La tirade laisse Ellen interdite. Sa colère est instantanément douchée par la souffrance dans le regard de son camarade. Elle laisse retomber ses bras le long de son corps, et il en déduit qu'il peut également abaisser ses mains, qu'il avait gardées en position protectrice, de devant lui. Elle rajuste son sac à son épaule, songeuse.

— Jack me dira ce que tu lui as dit. On n'est pas obligés d'en parler, annonce alors l'adolescente.

Elle comprend le point de vue de son interlocuteur. Elle aurait préféré qu'il vienne spontanément lui faire part de ce dont il s'est souvenu, mais elle peut distinguer les raisons qui l'ont poussé à ne pas le faire, à présent. À vrai dire, elle se sent un peu coupable d'avoir oublié son ressenti, trop focalisée sur le sien. Mae est sa meilleure amie, et elle a été enlevée, et c'est déjà difficile pour elle, alors qu'est-ce que ça doit être pour lui, qui a été témoin de toute la scène ? Et ce n'est pas le premier traumatisme qu'il subit cette année, qui plus est. Il n'a décidément pas été chanceux. Ce qu'il a été, en revanche, c'est courageux, ça c'est certain.

Sans rien répondre, Brennen sourit, appréciant l'empathie de la jeune fille, surtout au travers de ses propres émotions. D'un mouvement du menton, il l'invite alors à poursuivre leur marche. Il est déjà moins angoissé que tout à l'heure, et pas seulement parce qu'il vient d'avoir confirmation qu'il y a effectivement sans doute une explication au kidnapping de Mae, que ce n'était pas un acte de violence aléatoire.
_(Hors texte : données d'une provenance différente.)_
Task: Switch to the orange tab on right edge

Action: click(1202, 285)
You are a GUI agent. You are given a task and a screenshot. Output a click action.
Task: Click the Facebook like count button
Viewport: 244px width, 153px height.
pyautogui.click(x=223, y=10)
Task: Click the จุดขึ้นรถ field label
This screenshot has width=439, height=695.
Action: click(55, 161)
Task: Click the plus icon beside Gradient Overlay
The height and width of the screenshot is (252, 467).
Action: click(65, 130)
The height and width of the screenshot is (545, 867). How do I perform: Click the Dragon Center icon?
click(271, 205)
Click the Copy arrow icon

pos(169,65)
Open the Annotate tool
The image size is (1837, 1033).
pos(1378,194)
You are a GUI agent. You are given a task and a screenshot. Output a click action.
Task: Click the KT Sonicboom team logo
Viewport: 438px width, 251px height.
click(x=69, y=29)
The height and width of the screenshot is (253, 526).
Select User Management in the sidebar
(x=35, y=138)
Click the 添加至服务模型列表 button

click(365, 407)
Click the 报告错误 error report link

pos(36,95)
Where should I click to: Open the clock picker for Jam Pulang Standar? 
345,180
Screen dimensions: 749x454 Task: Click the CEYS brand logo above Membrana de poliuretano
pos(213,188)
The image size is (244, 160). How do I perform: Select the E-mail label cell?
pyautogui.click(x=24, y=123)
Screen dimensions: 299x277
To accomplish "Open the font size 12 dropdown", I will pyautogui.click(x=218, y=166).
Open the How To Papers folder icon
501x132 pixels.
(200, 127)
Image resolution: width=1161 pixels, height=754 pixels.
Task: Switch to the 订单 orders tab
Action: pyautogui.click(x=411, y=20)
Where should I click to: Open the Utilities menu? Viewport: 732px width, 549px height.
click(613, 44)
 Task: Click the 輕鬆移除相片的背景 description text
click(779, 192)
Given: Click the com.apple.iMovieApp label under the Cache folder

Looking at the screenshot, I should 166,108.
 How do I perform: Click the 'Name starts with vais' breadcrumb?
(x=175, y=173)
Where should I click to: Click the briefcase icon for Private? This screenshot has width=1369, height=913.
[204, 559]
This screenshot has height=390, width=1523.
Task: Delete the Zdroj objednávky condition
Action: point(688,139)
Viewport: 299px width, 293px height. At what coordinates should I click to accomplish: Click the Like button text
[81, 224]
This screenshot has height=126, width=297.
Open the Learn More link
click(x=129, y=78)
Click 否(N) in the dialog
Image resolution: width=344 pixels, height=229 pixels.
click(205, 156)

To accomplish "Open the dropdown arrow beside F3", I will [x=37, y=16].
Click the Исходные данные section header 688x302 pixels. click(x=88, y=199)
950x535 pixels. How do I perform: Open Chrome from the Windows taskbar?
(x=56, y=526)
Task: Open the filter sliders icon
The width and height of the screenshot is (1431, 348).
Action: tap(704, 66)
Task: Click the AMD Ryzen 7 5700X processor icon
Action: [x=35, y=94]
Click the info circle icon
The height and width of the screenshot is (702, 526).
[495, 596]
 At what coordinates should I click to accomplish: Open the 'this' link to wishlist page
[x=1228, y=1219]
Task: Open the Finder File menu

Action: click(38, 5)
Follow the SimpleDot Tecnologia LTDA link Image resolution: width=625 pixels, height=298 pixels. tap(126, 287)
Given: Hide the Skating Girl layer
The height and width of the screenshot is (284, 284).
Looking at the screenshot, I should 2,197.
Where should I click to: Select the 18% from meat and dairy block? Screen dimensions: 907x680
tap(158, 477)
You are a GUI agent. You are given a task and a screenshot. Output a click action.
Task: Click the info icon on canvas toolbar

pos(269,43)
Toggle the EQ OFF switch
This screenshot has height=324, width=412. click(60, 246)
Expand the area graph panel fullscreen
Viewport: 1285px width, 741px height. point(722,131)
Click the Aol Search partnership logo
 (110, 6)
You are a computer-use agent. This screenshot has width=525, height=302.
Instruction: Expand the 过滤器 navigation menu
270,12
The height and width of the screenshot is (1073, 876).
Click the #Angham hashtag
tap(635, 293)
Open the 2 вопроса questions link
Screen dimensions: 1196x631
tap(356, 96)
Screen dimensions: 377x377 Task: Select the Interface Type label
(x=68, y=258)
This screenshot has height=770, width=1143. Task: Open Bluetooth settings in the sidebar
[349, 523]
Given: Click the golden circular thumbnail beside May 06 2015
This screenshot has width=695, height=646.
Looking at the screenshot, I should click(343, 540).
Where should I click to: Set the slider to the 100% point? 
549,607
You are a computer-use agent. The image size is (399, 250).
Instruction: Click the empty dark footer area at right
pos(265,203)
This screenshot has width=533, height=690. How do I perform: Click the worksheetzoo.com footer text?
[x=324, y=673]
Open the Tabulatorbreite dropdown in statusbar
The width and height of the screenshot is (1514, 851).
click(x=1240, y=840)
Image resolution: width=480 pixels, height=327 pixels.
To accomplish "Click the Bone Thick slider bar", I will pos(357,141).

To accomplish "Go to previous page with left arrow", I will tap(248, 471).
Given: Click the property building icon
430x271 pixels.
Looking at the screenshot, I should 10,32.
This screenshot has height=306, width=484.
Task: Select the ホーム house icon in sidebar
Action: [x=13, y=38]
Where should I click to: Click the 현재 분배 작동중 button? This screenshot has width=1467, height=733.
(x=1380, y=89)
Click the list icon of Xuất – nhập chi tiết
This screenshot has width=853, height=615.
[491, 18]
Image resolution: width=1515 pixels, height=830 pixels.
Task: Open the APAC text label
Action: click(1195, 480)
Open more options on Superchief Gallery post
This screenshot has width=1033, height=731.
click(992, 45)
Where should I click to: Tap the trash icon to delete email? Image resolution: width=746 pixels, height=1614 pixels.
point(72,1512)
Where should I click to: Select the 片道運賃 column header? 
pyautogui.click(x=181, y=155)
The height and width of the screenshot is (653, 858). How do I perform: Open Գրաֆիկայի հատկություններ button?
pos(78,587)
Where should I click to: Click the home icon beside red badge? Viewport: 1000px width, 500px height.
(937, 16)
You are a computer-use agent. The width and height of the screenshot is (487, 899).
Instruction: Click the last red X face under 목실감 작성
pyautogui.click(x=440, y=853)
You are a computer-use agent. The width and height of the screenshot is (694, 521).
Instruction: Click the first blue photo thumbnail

Jack ne creuserait pas sans raison, et les amis de la victime ne l'encourageraient pas non plus. Mais ce qui rassure surtout le jeune journaliste à cet instant précis, c'est qu'il a beau savoir que la blondinette est une dure à cuire – rien qu'à en juger par la façon dont elle a mis la reine des pestes au tapis quelques mois plus tôt – après l'assaut qu'il vient de subir de sa part, il se dit quand même que des malfrats auraient peut-être plus de fil à retordre avec Ellen qu'ils n'en ont eu avec Mae. À peur insensée, contre-argument absurde. C'est important pour lui que plus personne qu'il escorte ne se retrouve en danger.